── Records to process

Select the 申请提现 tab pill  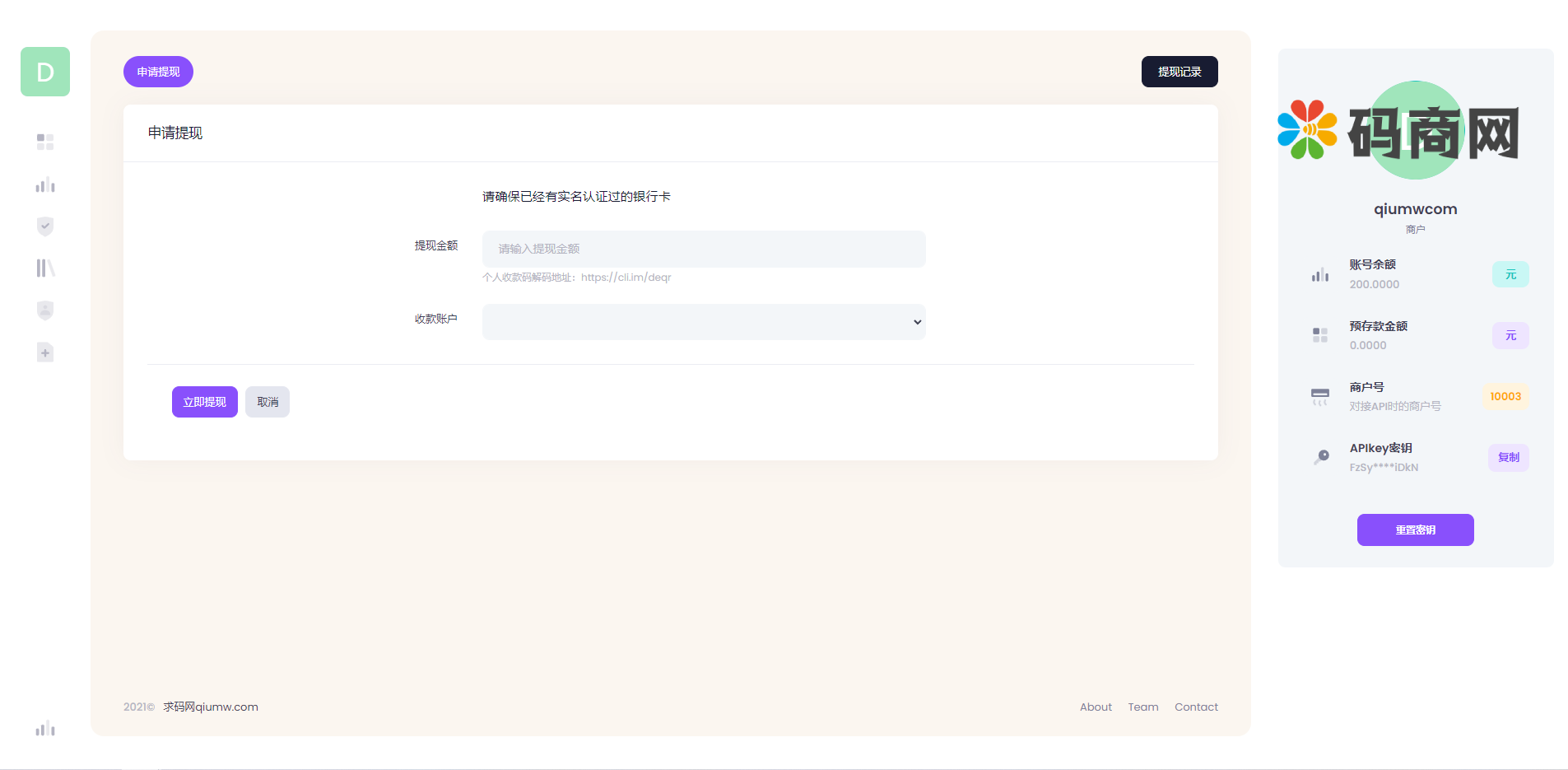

────
── Records to process

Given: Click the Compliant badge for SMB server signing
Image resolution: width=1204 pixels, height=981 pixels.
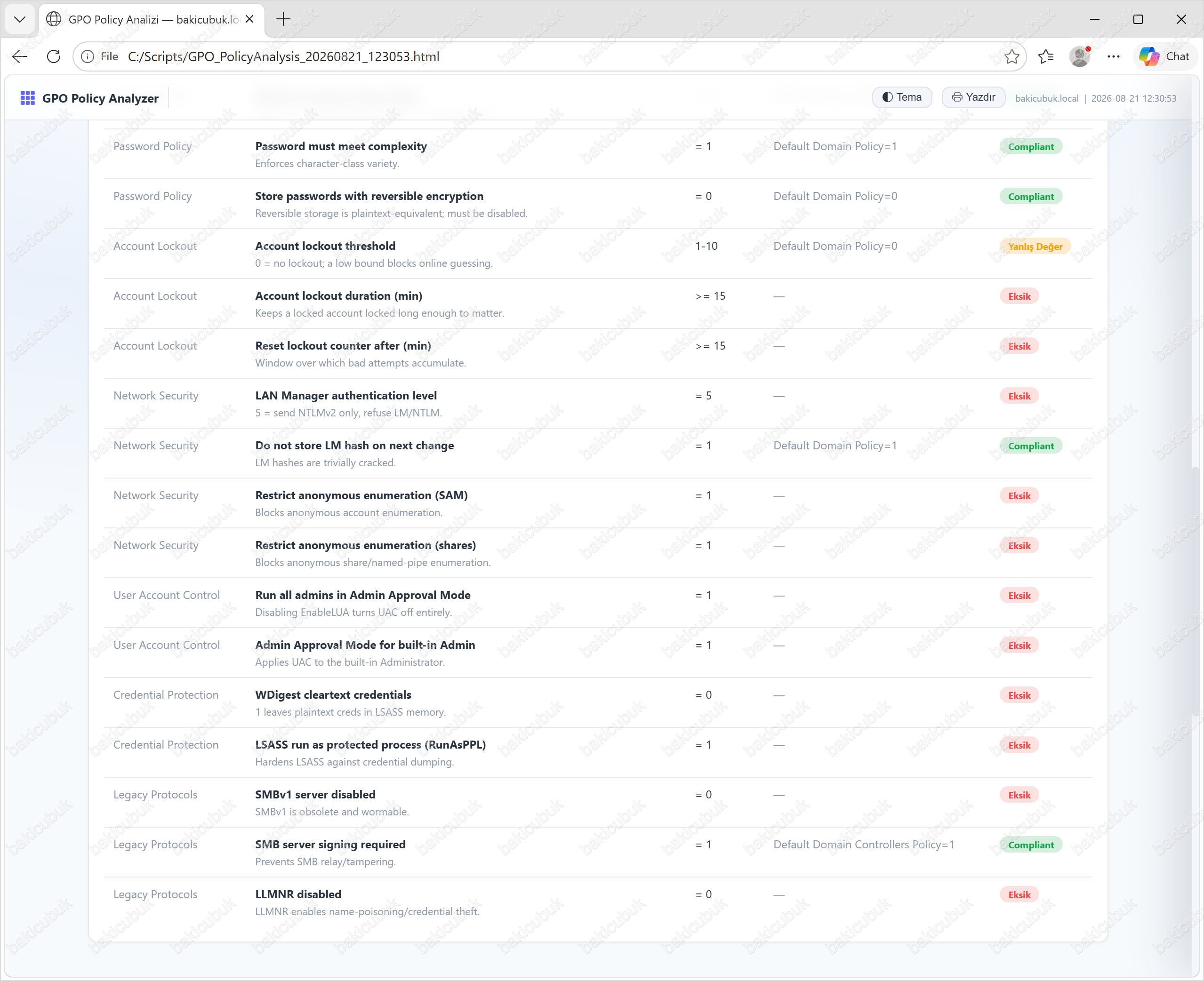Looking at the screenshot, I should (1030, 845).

────
── Records to process

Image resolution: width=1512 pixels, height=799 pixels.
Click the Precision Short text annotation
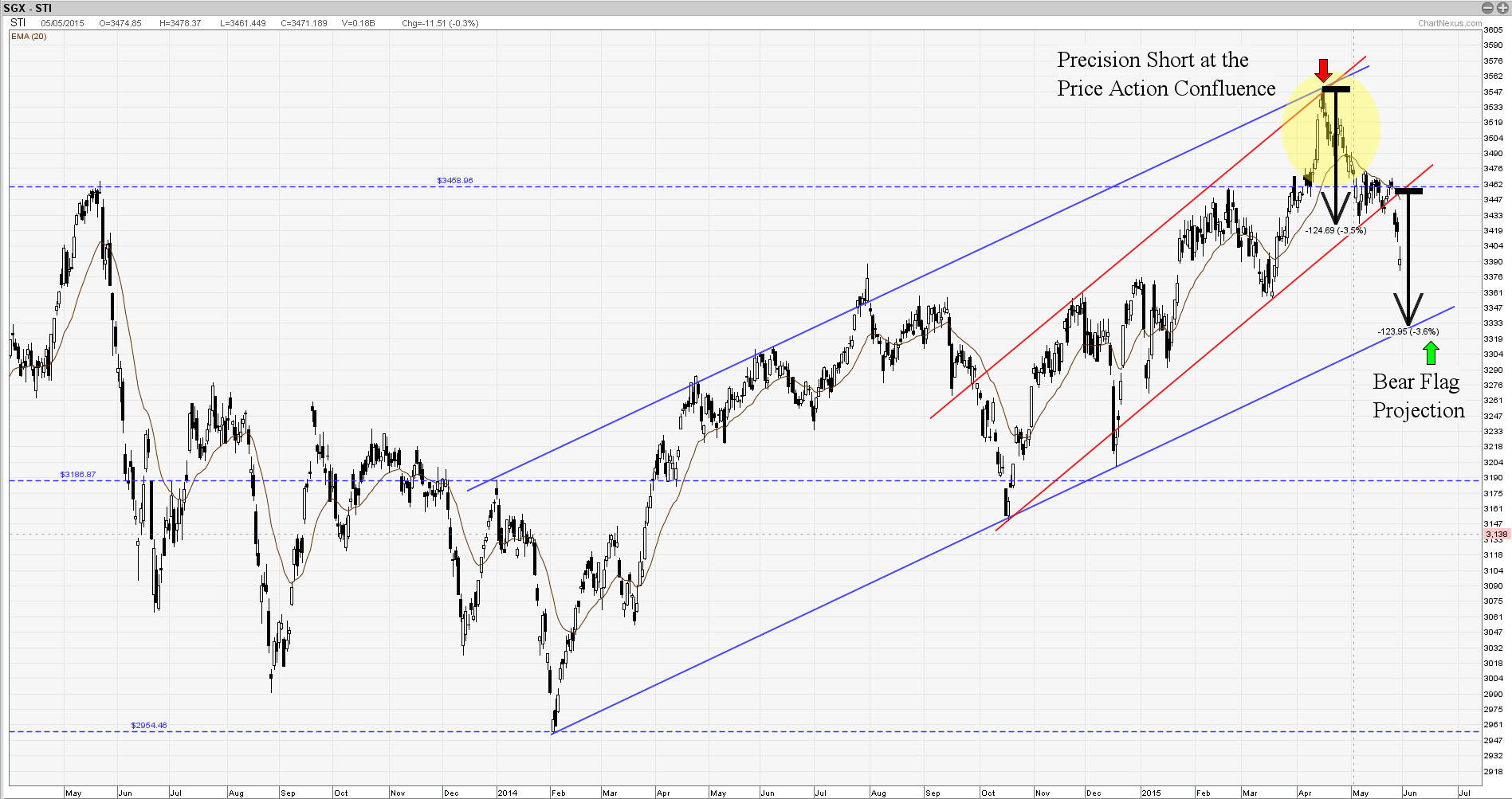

────

For the word "Click", go through the records and show each line that carries it.

**Answer for this exercise:**
Given: Click the Compliant badge for SMB server signing
Click the Precision Short text annotation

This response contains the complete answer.